Perricone argues that the contemporary Catholic Church faces a crisis of language, culture, and doctrine because a radical ideological project has systematically corrupted the meaning of fundamental terms, most dangerously, “Tradition.”
Drawing on George Orwell’s critique of political language, he asserts that when words are manipulated away from their historical meanings, human cognition and communal coherence unravel, opening the door to cultural and ecclesial chaos. This manipulation is going on in the Church. The term “Tradition”, once understood as the unbroken transmission of the Apostolic faith and practice, has been redefined by modern theologians and ecclesiastical actors in ways that detach it from the faith’s perennial content and forms. Perricone contends that the assault on “Tradition” is both intellectual and symbolic, since the Church’s liturgical, artistic, linguistic, and devotional expressions historically embody and transmit Tradition’s truths. To undermine these symbols (especially sacred liturgical worship) is to undermine Tradition itself. He maintains that true Catholic fidelity consists in embracing the sacred deposit of faith and the practices that have conveyed it throughout the ages, holding fast to the doctrines, liturgy, and devotions that have shaped Catholic life and identity. In this sense, Perricone insists, every Catholic who genuinely adheres to the infallible teachings and ancient forms of the faith is, by definition, a Traditional Catholic, because to be otherwise is to abandon authentic Catholic Tradition and, ultimately, to cease being truly Catholic.

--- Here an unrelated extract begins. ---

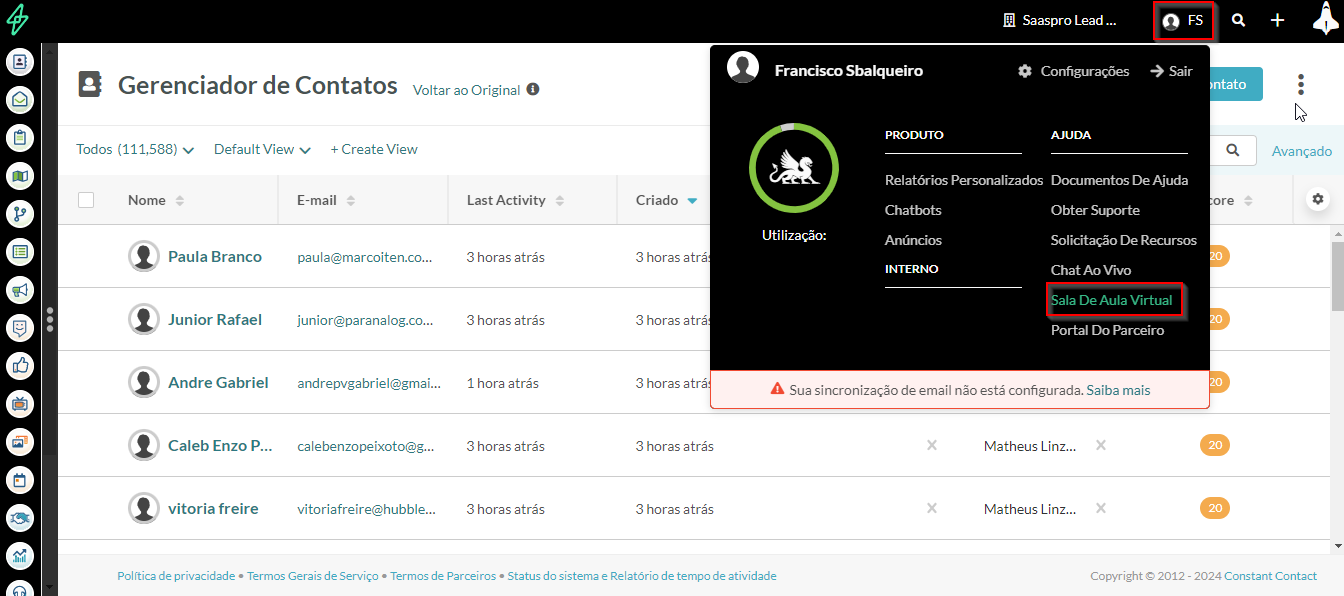Click the plus icon in top bar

This describes well why I sometimes use catholic for, for example, some infamous Jesuits and certain writers at the Fishwrap, et alibi.
Next there is a piece at Imprimis/Hillsdale
“Recovering the Lost Art of Diplomacy”
The writer, A. Wess Mitchell, argues that diplomacy is a central instrument of strategic statecraft, essential for great powers to survive and gain advantage amid competition. True diplomacy is defined not by formalities or idealistic international governance but by concrete outcomes, primarily constraining the power of adversaries and reducing threats that cannot be resolved by force alone. After the Cold War, the United States allowed traditional diplomacy to atrophy, favoring military technology, economic sanctions, and global-institution idealism; this reflected erroneous assumptions on both the left (that institutions can transcend conflict) and the right (that military preponderance alone secures security). The contemporary international environment, marked by renewed great-power competition over territory, influence, and resources, demands a revival of classical diplomacy’s core function: matching national means to ends through negotiation, coalition building, and balance of power. Effective diplomacy, Mitchell contends, increases strategic flexibility, limits hostile accumulation of power, and helps avoid wars beyond a nation’s capacity. Rediscovery of these skills, he insists, is vital to national strategy in an era of renewed geopolitical rivalry.

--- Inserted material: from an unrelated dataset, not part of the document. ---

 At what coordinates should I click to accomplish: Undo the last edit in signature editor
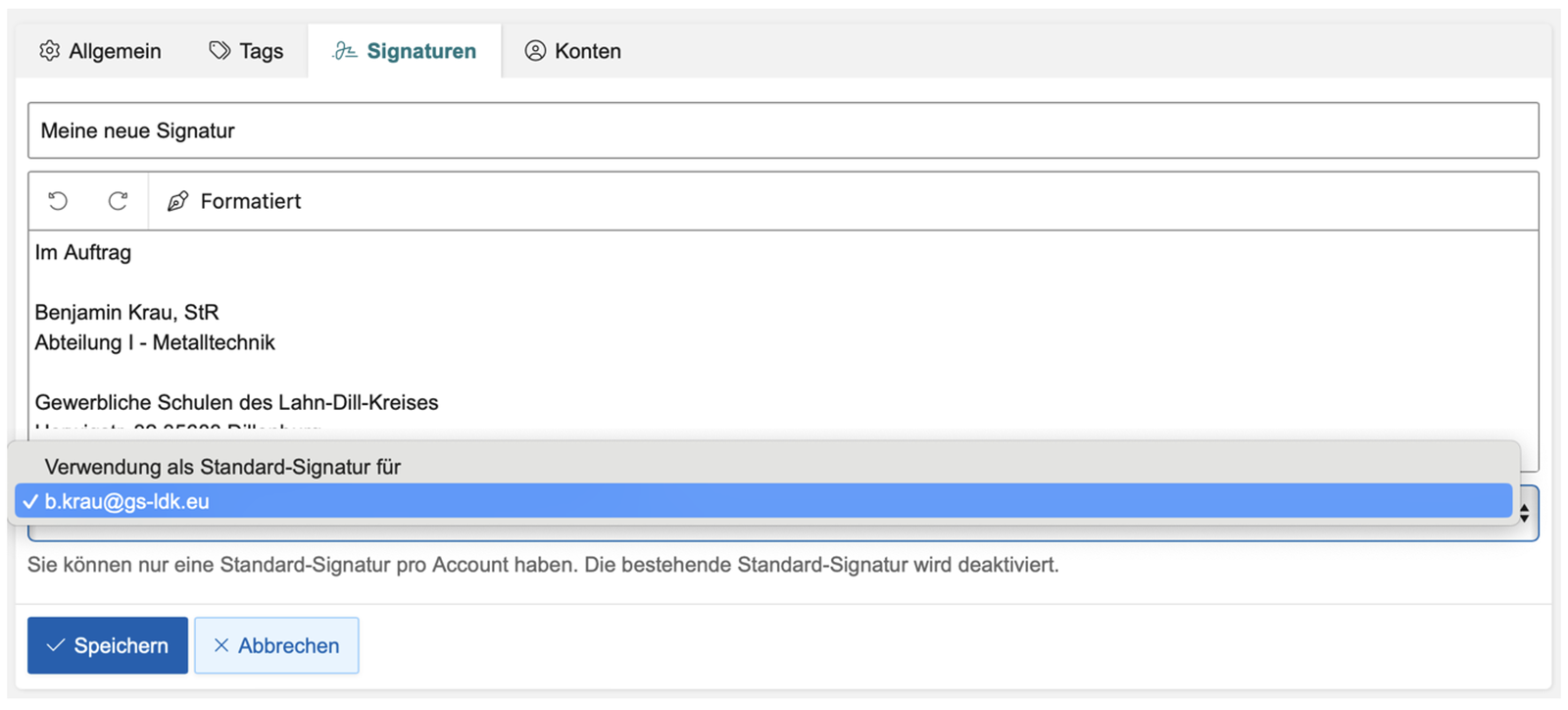coord(58,201)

Great military history references, too!
It would be interesting to use the article as a lens to view the present conflict between the SSPX and the Holy See, seemingly a clash between an inflexible reading of the Deposit of Faith (with little desire to consider positively things written after 1962) versus rigid canonical positivism along with ecclesiastical amnesia (the devaluation of anything that happened before 1963).
Using Mitchell’s piece as a lens, the present standoff between the SSPX and the Holy See is a failure of ecclesial diplomacy on both sides. Diplomacy, Mitchell argues, succeeds when adversaries constrain each other’s worst impulses and negotiate outcomes that avoid destructive rupture. It fails when principles are elevated above the art of sustainable coexistence.

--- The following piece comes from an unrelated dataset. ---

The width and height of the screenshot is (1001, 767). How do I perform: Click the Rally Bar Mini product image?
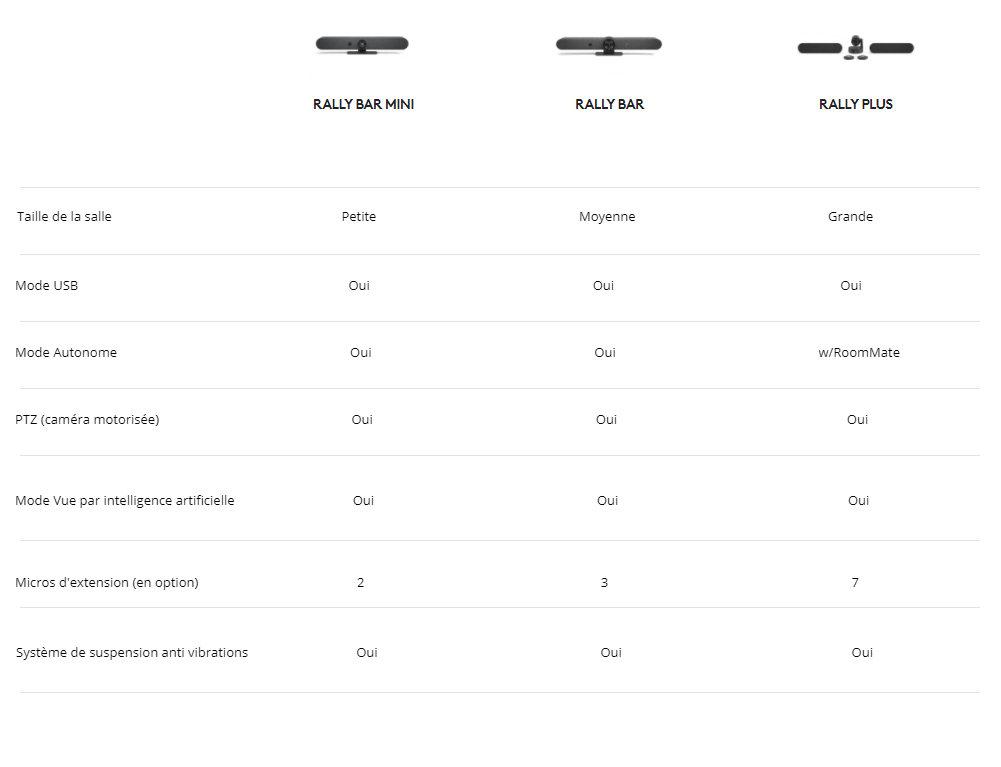click(x=362, y=46)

The SSPX has publicly reaffirmed its intention to proceed with unauthorized episcopal consecrations on 1 July 2026 despite Vatican warnings that such acts would constitute a decisive rupture of ecclesial communion and incur automatic excommunication under canon law. This is where rigid canonical positivism comes in. The Holy could choose not to impose censures, which would be the best way forward. But that’s unlikely with this crew in Rome. From the Society’s perspective, the consecrations are framed as necessary to ensure continuation of traditional ministry in what it deems a post-Conciliar crisis of doctrine and liturgical identity. Its superior general rejected Vatican proposals for renewed doctrinal dialogue that made suspension of the consecrations a condition of talks.
I find that approach to be too narrow.
Talking with the Holy See costs nothing and could, in fact, gain what they want. Not guaranteed, of course. But nothing ventured nothing gained. The Holy See, after all, proposed a structured theological dialogue aimed at identifying minimum conditions for full regularization. I won’t say “full communion” because that’s a nonsensical term. Finding common ground in the minimum conditions is what has been going on in the Church for two millennia of Councils called to discuss matters of grave importance.
There is a kind of zero-sum defense on one side and, on the other, institutional inflexibility with a strong dash of ecclesiastical amnesia if not downright negationism.